Where well-groomed people, drinks in hand, avoid eye contact with the mother who has lost her boy and who is standing in the kitchen.

"I'm so sorry," I tell her, the faces of my children clear behind my eyes and in my mouth. "I don't know how you're even standing with such a hole in your heart." She hugs me tightly, for a long time.

Where an elderly gentleman has lost his wife. We sit on the front porch swing as he tells me a story about each photo in his album, then asks me to choose the best one.

"Can I get it back?"

"I'll put it in the mail myself."



As I'm typing the death list, I'm also taking phone calls -- news dictation from reporters and stringers; from parents desperate to get an answer to their kid's homework assignment; from slap-happy saloon patrons searching for the celebrity's name that will win their bar bet; and, once in awhile, a call for help such as the one I took last summer:

"City Desk. This is Alice."

A young woman's voice says, "I need to put an ad in the paper. Right now."

"I'm sorry, they're closed." She breaks down crying. "What's wrong?"

"I just lost $1,000," she sobs. "I got it from the bank this afternoon and put it in the stroller and when I got home, it wasn't there. All our vacation money's gone."

"Are you sure? I once broke a window to get into the house and then found the keys in a side pocket of my purse, even though I thought I'd turned it inside out."

"Yes, yes, I looked all through it." More sobs. "He says I'm stupid for wanting to put an ad in the paper. He says no one will return the money. . . . Do you think I'm stupid? Do you think somebody would turn it in?"

"You're certainly not stupid for trying to do everything you can to get your money back. I think most people would return even a large sum of money if they knew where to send it. Advertise a reward."

"But what if they don't, and our vacation's ruined?"

I sighed. "In that case, you just have to face the bitter facts and start over."

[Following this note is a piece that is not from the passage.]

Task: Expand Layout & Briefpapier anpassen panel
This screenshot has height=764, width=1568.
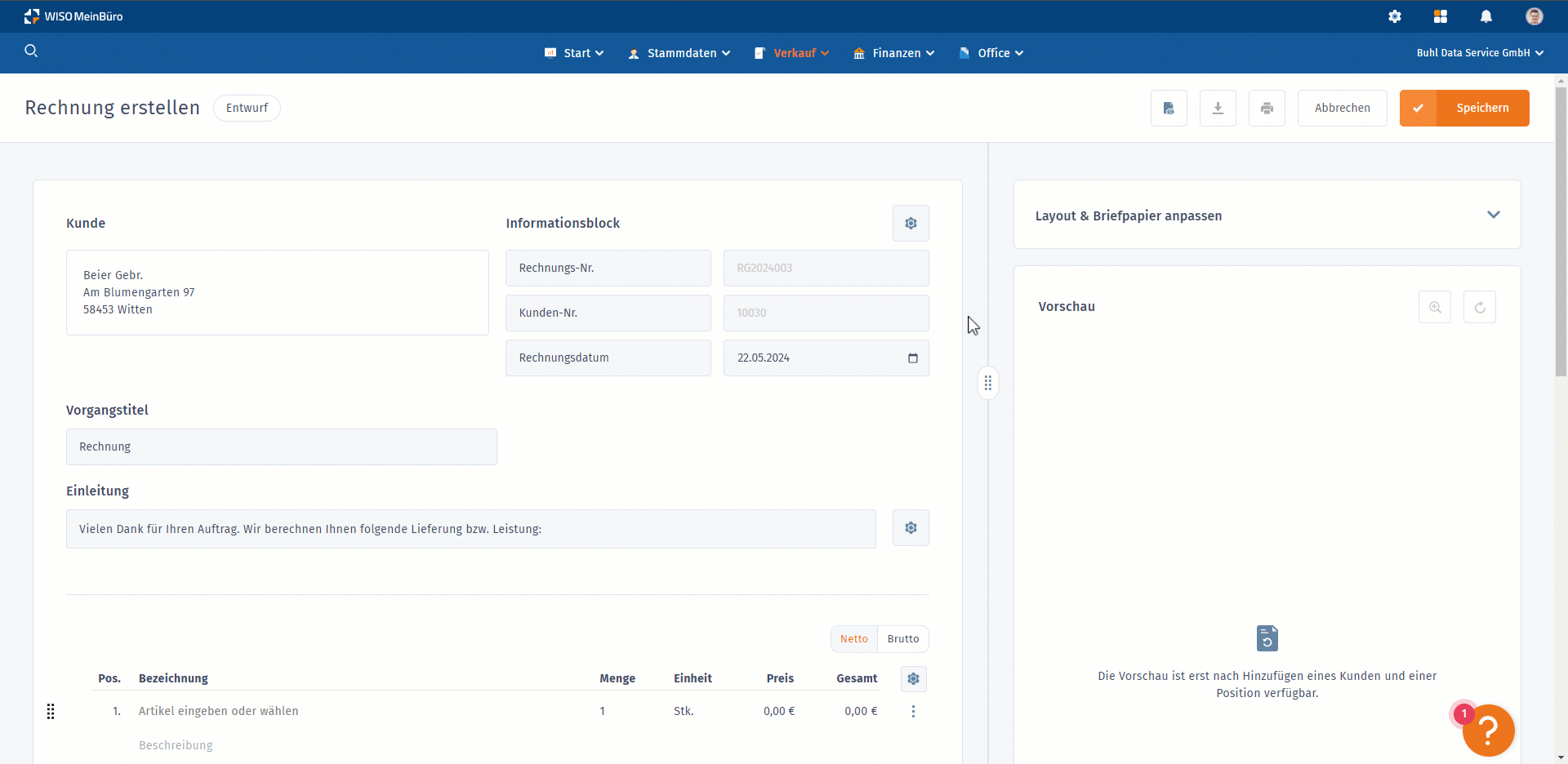Action: tap(1493, 215)
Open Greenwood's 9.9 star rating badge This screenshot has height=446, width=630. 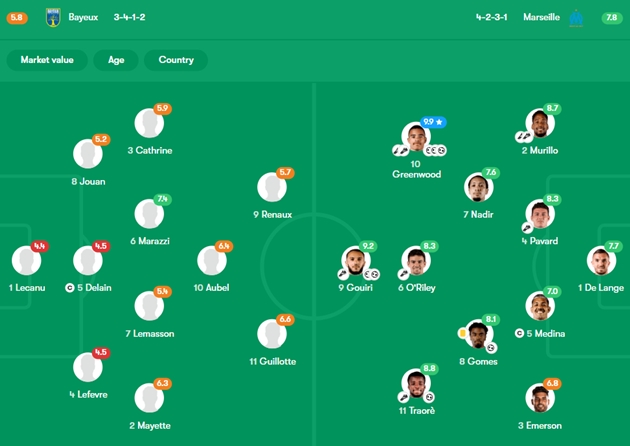(433, 122)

She's crying again. "Hey, you can still have a vacation. There are lots of things to do right here that don't cost any money, or very little. People from all over come to visit our museums and parks and . . . Look in our Friday Weekend Magazine. You'll see plays and concerts and boat rides and historical sights; all kinds of places to go, right near by."

More hard crying. "Hon, I know that sickening feeling of loss . . . and frustration and guilt, but the only way to get rid of that awful feeling is to let it go. . . . Just, let it go."

"How can I? . . . A thousand dollars!"

"I know, but you can save it again. There are worse things than losing money; even a lot of money."

"Like what?!" she barks in my ear.

I take a deep breath and let it out. "Your house hasn't burned to the ground. Your husband doesn't have a fatal disease. Your child hasn't been murdered by a pervert and you are not DEAD, yet!"

No answer on the other end. Is she gone? Then I hear her take a deep breath and let it out slowly.

"What time do they open?"



After we hung up, I pressed a tissue against my eyelids, blew my nose and returned to the death list.